I’ve only ever seen the movie and have never read the book.  The book seemed like a new Grimm’s fairy tale.  It had fantastic elements of fantasy and was very interesting, but it also had very blood thirsty elements as well.  In particular, the tin woodman has a very interesting back story that left us scratching our heads on how he could still be “alive” and he seemed to be handy chopping animals heads off with his ax.  This is one book that I think the movie really improved on the book.  The boys thought these elements were hilarious, but we are all still disturbed about the tin woodman chopping a cat in half for chasing a mouse. I’m not sure what moral lesson we are supposed to learn from that!

Anna Fields is a good narrator who gave different voices to the characters.  We started off with a different version of this audiobook which was much drier.  We made the switch and were happy with it.  The only odd thing was event though we were listening to a digital version, it kept saying “end of disk 1” and whatnot like it was a CD.  I’ve never had a digital version do that before.

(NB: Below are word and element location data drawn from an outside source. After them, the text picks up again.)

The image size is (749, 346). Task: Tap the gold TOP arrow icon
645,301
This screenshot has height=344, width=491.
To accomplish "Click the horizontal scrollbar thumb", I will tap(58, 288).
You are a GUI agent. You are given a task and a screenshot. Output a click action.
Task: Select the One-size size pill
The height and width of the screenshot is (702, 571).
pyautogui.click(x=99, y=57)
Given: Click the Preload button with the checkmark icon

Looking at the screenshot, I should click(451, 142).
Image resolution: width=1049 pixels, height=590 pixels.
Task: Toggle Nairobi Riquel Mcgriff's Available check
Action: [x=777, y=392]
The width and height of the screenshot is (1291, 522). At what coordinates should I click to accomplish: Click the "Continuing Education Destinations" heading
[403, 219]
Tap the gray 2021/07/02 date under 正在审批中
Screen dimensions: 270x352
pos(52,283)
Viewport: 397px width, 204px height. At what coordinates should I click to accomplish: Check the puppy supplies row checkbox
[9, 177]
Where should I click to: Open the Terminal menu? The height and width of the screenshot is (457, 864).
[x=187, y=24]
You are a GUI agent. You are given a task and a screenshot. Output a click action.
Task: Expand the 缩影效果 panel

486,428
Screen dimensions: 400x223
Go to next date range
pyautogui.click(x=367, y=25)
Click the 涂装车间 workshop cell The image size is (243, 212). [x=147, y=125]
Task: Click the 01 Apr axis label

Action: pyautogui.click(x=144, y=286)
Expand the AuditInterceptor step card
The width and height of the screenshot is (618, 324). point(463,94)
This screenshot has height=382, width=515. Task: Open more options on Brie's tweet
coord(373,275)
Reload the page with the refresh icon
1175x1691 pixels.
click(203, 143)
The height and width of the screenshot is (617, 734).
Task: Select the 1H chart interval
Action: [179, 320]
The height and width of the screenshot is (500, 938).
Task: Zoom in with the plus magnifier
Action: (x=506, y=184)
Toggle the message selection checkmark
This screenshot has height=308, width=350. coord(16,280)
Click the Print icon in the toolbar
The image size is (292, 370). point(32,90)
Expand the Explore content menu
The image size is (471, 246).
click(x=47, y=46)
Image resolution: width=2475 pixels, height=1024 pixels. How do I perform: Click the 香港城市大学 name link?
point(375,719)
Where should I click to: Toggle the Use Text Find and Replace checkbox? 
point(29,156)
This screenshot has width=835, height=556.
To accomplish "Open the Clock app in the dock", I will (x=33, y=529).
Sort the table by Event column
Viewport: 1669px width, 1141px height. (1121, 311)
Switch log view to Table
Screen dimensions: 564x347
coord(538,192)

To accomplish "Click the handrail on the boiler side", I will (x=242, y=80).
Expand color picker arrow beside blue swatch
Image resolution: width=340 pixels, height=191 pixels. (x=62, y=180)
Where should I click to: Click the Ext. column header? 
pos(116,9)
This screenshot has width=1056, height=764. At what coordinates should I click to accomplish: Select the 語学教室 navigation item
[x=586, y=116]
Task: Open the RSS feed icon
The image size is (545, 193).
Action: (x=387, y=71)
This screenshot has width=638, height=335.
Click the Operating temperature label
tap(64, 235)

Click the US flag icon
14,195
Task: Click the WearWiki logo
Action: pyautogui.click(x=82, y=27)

I also thought it was interesting that the book is named The Wonderful Wizard of Oz, but the title was changed for the movie to The Wizard of Oz. Now when they print the book, they call it The Wizard of Oz or The Wonderful Wizard of Oz depending on the edition.  This is slightly confusing.  There are also numerous sequels.  L. Frank Bauem wrote 13 sequels and then many more were written by others after his death.  It makes me wonder what else happens to the story as it goes further.  Anyone a Wizard of Oz series fan out there with some recommendations?

Favorite Quotes:
“There is no place like home.”

“A heart is not judged by how much you love; but by how much you are loved by others”

“Some people without brains do an awful lot of talking, don't you think?”

Overall, our family enjoyed The Wizard of Oz.  It was a Grimm fairy tale type fantasy story that was interesting, but also written rather unevenly.